Mesquiriz Navarra Rosado 2015, Spain - £3.99, Lidl
At this price, this winter-weight Spanish rosé will bring a smile to the lips of any skint wine drinker. The generous strawberry fruit with a little kick of white pepper makes is a perfect midweek wine for bangers and mash.

Trebuchet Chardonnay 2015, South Africa - £5.99 (mix six price until 30 Jan), Majestic
This South African Chardonnay tastes much more expensive than it is, especially at the reduced price. It has creamy fruit with a zesty lemon finish.

Tesco finest* St Mont 2014, France - £6, Tesco
The direction that Tesco’s wine range is heading doesn’t give much to cheer about, but this long-lived member of their own label finest* range is a welcome survivor of recent culls to the list. This blend of Southwest France’s native white varieties Gros Manseng, Petit Courbu, Petit Manseng and Arrufiac deliver a wine of character, combining grapefruit zing and apricot-tinged fruit.

Casal de Ventozela 2015, Vinho Verde, Portugal - £6.99 (mix six price), Majestic
This medal-winning Vinho Verde is fresh and spritzy with lemon and herbal flavours – a tonic for the jaded.

Setze Gallets Garnacha Monastrell, Spain 2014 - £7.25, The Wine Society
Full-flavoured, fruity and with a level of class that belies its price, this is perfect winter comfort wine. From the sunny climes of Valencia in Spain and aged in amphorae, this red combines the dense dark fruit of Monastrell with the rich liveliness of old vine Garnacha.

Falanghina Sassi del Mare 2015, Italy - £7.99, Lidl
This is part of Lidl’s Christmas wine collection, which you should be able to find until the next collection hits their shelves from 26th January onwards. Try this gem of an Italian white, from Campania, for a taste of springtime honeysuckle in winter.

Tesco finest* Tingleup Riesling 2015, Australia - £8, Tesco
Another long-standing Tesco listing, the wine’s flavour somehow matches the its name – though Tingleup is simply the name of the region of origin in Western Australia. Fresh, juicy lime fruit and waxiness combine in a wine which is dry but never austere.

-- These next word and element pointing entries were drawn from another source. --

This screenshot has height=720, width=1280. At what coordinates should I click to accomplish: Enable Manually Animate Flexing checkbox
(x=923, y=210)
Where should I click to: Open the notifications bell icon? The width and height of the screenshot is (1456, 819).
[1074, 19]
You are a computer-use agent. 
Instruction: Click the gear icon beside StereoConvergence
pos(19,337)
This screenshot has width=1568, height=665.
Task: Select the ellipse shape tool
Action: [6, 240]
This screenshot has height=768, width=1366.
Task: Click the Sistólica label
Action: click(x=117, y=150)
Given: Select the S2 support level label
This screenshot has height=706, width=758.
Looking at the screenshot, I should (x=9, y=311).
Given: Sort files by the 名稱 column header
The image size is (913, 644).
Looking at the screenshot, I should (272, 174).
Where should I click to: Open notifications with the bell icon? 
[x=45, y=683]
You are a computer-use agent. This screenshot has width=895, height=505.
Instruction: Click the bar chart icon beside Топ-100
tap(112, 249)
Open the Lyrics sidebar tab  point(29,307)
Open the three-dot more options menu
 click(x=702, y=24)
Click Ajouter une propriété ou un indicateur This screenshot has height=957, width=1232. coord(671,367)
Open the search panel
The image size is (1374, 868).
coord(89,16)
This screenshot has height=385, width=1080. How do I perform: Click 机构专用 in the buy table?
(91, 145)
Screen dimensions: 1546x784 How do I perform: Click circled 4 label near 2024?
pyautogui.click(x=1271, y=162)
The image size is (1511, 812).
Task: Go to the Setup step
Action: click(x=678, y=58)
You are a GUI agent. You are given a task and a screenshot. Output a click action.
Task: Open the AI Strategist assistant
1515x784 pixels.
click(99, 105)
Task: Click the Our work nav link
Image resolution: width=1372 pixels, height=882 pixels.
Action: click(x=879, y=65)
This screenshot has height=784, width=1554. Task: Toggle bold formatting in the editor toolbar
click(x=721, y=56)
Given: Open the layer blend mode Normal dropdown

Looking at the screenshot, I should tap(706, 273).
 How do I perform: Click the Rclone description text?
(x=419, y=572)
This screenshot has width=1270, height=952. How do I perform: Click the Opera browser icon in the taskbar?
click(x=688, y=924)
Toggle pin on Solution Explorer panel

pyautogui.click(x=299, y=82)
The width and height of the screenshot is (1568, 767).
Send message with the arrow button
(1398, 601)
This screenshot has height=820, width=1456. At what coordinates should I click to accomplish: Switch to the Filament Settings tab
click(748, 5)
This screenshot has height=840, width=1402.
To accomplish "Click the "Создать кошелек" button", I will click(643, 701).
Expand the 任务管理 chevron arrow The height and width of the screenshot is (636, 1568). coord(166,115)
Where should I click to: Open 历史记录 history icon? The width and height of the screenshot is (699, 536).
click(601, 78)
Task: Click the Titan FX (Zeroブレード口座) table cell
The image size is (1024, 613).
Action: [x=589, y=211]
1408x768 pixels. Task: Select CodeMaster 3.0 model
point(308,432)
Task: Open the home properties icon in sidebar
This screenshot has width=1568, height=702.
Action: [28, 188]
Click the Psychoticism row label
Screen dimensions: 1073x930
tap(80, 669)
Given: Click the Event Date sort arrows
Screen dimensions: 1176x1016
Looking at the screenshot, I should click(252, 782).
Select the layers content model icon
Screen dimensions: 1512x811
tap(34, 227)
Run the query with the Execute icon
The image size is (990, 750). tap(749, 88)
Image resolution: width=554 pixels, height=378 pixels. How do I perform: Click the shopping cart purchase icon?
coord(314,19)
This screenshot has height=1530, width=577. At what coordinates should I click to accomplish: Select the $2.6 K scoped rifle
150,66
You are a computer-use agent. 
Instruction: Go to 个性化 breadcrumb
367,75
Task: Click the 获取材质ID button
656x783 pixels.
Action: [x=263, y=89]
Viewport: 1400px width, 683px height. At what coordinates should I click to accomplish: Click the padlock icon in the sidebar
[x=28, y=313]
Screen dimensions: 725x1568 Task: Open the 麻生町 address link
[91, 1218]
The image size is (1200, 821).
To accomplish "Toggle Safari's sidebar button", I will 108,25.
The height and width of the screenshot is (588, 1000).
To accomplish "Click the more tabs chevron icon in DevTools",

Mesta Organic Old Vine Tempranillo 2015, Spain - £8, M&S
The same red grape, Tempranillo, as Rioja, but in a richer, riper style that is full of fruit with an edge of tomato leaf -  and without oak.

Zalze Shiraz/Mourvèdre/Viognier 2015, South Africa - £8.29, Waitrose
For people who like their winter reds to pack a punch of both flavour and alcohol, this delivers the necessary with full-flavoured, juicy fruit.

Blason du Rhône 2015, Côtes du Rhône Villages, France - £8.99, Waitrose
The word “Villages” in the name is an important one, signifying a step up in quality from straight Côtes du Rhône. This soothing wine is soft and smooth with strawberry fruit and a hint of herbs on the finish.